Despite the surroundings in which they found themselves, WIkipedians found plenty of other ways to contribute to the proceedings. There were people blogging on the event. Voluntary transcribers could be seen in just about every room, dutifully documenting each and every word spoken. Others captured the conference via audio and video streams. What follows, our account of two days of Wikimania.
Quality over quantity
9:10 am — Lights, carpets, mikes, rows of chairs. Laptops sprinkled liberally into the audience. Digital cameras, video cameras, cell phones; t-shirts, jeans, khaki pants, suits, Hawaiian shirts; name tags. Dudes.
Jimbo Wales, co-founder of Wikipedia, takes the podium and begins to outline plans for wikiversity, wikiwyg, WiktionaryZ, and wiki water bottles (just joking about the bottles).
He spends time advocating for “stable versions,” a hot-button issue in the Wikipedia community. The idea is to keep on-record entries that cannot be touched (vandals, beware). His words to the wise Wikipedians in attendance: quality over quantity. We have a lot of articles; it’s time to make them more accurate and readable.
Britannica vs. Wikipedia
10:45 am — Surprise, surprise, Britannica doesn’t like the Wikis. But, for all the academics who thumb their noses at Wikipedia, who think its level of fact-mangling is rivaled only by Bush administration, get this: according to an article in Nature written by Jim Giles, for every three errors in Britannica, Wikipedia only has four — only four!
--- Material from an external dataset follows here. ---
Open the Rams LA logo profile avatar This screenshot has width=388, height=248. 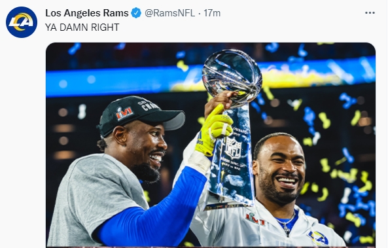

Giles explains that for his piece in Nature, he recruited scientists to compare 50 articles in Britannica to articles on the same subjects in Wikipedia. But slow down, Giles cautions calmly. Take it with a spoon of salt. This was a journalistic exercise, not scientific research. Apparently the folks at Britannica missed that distinction, and they’ve embarked on a balls-to-the-wall mission to discredit Giles's work since the storycame out this past winter. In a report refuting theNature article, Britannicans didn't pull any punches:
"Almost everything about the journal's investigation, from the criteria for identifying inaccuracies to the discrepancy between the article text and its headline, was wrong and misleading."
Giles laughs. "I have to say, this is just about the nicest thing anyone has ever said about my writing."
Empowered to produce
1:30 pm — After lunch, free-culture icon Lawrence Lessig takes the stand in Ames hall, and starts skimming across the history of the free labor movement.
He points to a merger between read-write culture and free labor that’s resulted in free software, music, and other content online. "It is the lesson of the free software movement: people are creating and are creators. They are not slaves to wage labor but are themselves empowered to produce," he exclaims.
He then gets into a funk about the read-only culture —"a culture where the creativity is consumed, but the consumer is not a creator, a culture which is top-down, a culture where the vocal chords spread among the people have been lost"— which he says is perpetuated by copyright laws and companies like Apple.
Dump that junk, Lessig says, and move into the 21st century with — wait for it — the remix. It is a mode, he continues, "where people participate in the creation and recreation of their culture."
He screens some excellent videos mixing free images and music found on the Internet featuring anime, George Bush and Tony Blair, and Donna Summer and Jesus. In the end, we are left gleeful and celebrating as he charges us to practice free culture, and to enable free culture by making it possible in places outside the hackers’ den. Word up.
9:30 am — We attend a discussion given by GreenReaper, who is here to discuss his part in founding a wiki community called WikiFur for the furry fandom community. (“A cross between talking animals in stories and fluffy mascots on sports-playing fields.”) GreenReaper suggests ways that others can foster successful, growing collaborative communities, like actively seeking out contributors through live journals, MySpace, the real world. "One good contributor can make or break a site,” he says. His secret to success: “You need a lot of time. I was unemployed so I had a lot of time."